- WHAT YOU ARE ASKED TO DO
Return exactly the span of lines in the following data that opens with the line containing "Task: Click the user avatar picture" and closes with the line containing "Task: Click Angloid's profile avatar". Include nothing else.

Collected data

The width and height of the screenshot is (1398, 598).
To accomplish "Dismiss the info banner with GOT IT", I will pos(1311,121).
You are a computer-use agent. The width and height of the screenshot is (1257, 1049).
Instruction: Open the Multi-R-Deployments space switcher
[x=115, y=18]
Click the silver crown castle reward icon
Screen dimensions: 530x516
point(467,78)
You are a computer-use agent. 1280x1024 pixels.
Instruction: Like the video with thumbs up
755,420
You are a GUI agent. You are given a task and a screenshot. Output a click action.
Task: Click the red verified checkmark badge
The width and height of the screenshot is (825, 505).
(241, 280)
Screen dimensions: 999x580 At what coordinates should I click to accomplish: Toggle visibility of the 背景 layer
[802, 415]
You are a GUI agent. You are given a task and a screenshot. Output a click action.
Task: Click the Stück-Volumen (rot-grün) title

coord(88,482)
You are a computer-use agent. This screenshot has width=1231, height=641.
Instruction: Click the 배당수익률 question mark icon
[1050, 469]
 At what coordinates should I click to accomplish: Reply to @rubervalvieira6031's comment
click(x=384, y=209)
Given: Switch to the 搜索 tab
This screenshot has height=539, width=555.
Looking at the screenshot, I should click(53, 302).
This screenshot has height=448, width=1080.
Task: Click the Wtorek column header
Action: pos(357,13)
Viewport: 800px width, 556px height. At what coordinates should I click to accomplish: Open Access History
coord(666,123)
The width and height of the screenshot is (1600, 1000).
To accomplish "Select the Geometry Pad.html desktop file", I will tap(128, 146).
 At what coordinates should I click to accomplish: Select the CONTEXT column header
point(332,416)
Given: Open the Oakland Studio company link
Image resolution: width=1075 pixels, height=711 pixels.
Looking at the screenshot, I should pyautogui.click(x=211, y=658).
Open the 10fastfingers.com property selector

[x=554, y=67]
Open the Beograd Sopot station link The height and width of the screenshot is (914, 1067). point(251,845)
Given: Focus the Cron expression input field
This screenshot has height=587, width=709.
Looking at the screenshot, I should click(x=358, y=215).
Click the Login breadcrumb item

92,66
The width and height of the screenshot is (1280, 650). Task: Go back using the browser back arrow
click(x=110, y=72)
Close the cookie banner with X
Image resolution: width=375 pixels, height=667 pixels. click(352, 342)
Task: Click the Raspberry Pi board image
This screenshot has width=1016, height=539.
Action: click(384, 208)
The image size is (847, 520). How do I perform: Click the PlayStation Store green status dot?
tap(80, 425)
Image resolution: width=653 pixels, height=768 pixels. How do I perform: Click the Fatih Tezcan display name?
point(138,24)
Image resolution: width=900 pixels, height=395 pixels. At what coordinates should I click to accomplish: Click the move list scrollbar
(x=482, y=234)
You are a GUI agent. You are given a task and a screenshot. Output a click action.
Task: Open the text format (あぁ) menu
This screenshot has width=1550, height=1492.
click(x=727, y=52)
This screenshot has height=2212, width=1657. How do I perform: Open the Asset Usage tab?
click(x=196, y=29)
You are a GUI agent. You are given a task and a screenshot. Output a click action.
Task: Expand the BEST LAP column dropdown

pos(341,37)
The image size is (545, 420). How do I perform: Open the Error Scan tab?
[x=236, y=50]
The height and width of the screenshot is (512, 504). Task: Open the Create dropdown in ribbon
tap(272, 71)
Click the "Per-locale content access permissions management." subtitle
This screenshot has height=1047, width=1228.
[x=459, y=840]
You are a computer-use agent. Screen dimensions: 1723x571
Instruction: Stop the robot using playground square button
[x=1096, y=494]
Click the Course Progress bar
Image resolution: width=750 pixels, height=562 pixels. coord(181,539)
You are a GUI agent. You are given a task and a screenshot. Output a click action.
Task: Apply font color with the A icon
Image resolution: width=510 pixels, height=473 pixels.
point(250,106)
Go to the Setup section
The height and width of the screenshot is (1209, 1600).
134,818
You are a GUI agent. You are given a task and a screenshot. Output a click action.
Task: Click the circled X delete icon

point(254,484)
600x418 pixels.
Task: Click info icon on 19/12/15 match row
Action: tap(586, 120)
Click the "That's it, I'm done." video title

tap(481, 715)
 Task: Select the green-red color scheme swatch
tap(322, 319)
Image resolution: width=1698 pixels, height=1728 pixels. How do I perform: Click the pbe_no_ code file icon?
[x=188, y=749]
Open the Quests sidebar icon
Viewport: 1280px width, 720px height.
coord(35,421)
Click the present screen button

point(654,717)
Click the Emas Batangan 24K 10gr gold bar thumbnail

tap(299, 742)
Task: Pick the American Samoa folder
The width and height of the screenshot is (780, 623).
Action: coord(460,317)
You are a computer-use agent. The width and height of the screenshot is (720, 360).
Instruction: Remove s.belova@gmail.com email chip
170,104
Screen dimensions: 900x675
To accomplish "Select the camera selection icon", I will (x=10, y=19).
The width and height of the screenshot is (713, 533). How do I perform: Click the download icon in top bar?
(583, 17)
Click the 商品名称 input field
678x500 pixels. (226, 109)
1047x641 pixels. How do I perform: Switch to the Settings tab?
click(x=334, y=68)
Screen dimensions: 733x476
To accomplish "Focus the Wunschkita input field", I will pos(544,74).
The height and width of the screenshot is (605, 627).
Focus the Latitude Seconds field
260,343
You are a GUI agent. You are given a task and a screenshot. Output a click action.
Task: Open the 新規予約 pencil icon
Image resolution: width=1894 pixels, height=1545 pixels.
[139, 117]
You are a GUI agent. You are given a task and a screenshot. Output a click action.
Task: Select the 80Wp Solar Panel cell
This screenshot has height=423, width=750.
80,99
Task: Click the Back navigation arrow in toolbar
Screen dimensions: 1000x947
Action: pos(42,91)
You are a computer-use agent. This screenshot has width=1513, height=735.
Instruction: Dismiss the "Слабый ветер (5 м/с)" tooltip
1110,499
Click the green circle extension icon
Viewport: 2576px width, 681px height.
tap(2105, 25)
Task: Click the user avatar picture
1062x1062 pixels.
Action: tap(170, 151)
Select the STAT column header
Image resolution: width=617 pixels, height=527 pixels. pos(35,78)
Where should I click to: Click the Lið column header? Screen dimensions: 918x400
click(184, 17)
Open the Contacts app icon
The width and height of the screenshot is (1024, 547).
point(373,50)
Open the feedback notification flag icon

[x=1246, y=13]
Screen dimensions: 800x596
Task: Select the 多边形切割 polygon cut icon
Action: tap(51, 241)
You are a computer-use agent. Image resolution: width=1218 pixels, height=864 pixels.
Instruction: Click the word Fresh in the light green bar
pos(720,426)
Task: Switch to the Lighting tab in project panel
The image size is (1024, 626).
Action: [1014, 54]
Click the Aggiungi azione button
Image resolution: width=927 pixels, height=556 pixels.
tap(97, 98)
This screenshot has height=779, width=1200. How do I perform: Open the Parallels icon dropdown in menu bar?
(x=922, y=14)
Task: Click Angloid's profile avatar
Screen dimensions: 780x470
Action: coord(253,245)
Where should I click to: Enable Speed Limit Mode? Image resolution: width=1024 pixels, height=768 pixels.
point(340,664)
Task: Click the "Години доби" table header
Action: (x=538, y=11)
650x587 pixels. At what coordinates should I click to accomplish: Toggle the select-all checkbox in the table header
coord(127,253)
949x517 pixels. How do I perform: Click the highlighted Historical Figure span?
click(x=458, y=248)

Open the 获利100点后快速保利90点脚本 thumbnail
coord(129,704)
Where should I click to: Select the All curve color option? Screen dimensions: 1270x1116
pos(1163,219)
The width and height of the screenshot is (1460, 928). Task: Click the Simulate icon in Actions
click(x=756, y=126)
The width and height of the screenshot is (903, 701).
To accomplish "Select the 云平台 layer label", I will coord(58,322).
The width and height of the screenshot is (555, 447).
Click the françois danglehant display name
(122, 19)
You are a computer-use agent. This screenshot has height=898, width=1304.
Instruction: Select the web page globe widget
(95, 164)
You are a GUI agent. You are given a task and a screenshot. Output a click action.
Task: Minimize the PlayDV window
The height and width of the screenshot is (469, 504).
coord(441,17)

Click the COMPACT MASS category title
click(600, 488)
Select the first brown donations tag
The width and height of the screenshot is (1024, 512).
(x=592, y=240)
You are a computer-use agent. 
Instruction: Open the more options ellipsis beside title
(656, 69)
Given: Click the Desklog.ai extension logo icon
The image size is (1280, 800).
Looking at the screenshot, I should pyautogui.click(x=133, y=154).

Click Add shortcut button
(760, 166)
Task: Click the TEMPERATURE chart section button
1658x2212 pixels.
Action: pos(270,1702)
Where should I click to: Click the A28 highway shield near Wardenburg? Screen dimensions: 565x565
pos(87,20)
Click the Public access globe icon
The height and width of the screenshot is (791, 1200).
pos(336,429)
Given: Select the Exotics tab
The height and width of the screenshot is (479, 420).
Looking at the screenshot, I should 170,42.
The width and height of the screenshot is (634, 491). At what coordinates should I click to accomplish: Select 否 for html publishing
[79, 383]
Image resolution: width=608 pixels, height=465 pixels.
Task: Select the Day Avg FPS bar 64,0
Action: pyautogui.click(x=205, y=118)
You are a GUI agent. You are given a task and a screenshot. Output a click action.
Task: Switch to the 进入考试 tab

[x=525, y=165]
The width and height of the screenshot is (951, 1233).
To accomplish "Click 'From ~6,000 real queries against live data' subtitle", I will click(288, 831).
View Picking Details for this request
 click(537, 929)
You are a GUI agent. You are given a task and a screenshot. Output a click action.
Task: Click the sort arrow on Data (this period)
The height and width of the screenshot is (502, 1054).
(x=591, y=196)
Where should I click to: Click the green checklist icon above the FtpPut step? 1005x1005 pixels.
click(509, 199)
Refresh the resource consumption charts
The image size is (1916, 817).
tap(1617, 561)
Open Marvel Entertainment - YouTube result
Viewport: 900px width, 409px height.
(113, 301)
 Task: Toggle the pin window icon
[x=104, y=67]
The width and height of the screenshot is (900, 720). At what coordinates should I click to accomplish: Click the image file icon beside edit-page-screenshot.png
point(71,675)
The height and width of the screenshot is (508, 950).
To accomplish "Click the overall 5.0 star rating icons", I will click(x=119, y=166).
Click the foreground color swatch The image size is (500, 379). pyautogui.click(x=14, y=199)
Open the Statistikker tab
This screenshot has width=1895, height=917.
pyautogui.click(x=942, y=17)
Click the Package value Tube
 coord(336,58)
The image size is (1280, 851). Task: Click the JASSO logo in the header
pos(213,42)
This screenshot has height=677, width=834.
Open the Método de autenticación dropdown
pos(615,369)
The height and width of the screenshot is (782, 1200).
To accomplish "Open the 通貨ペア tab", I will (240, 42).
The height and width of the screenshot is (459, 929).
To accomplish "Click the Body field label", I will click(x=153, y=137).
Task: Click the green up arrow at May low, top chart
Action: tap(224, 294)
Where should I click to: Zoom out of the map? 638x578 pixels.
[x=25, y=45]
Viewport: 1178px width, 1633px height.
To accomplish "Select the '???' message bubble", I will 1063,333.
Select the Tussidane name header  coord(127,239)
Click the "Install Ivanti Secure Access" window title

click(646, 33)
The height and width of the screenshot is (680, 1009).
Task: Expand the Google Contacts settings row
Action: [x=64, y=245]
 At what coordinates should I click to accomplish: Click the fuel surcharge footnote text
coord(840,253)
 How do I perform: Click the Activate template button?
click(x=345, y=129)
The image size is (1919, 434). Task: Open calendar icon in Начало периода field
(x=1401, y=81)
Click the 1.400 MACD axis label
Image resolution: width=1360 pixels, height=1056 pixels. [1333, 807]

- RESULT
Task: Click the user avatar picture
1062x1062 pixels.
Action: tap(170, 151)
Select the STAT column header
Image resolution: width=617 pixels, height=527 pixels. pos(35,78)
Where should I click to: Click the Lið column header? Screen dimensions: 918x400
click(184, 17)
Open the Contacts app icon
The width and height of the screenshot is (1024, 547).
point(373,50)
Open the feedback notification flag icon

[x=1246, y=13]
Screen dimensions: 800x596
Task: Select the 多边形切割 polygon cut icon
Action: tap(51, 241)
You are a computer-use agent. Image resolution: width=1218 pixels, height=864 pixels.
Instruction: Click the word Fresh in the light green bar
pos(720,426)
Task: Switch to the Lighting tab in project panel
The image size is (1024, 626).
Action: [1014, 54]
Click the Aggiungi azione button
Image resolution: width=927 pixels, height=556 pixels.
tap(97, 98)
This screenshot has height=779, width=1200. How do I perform: Open the Parallels icon dropdown in menu bar?
(x=922, y=14)
Task: Click Angloid's profile avatar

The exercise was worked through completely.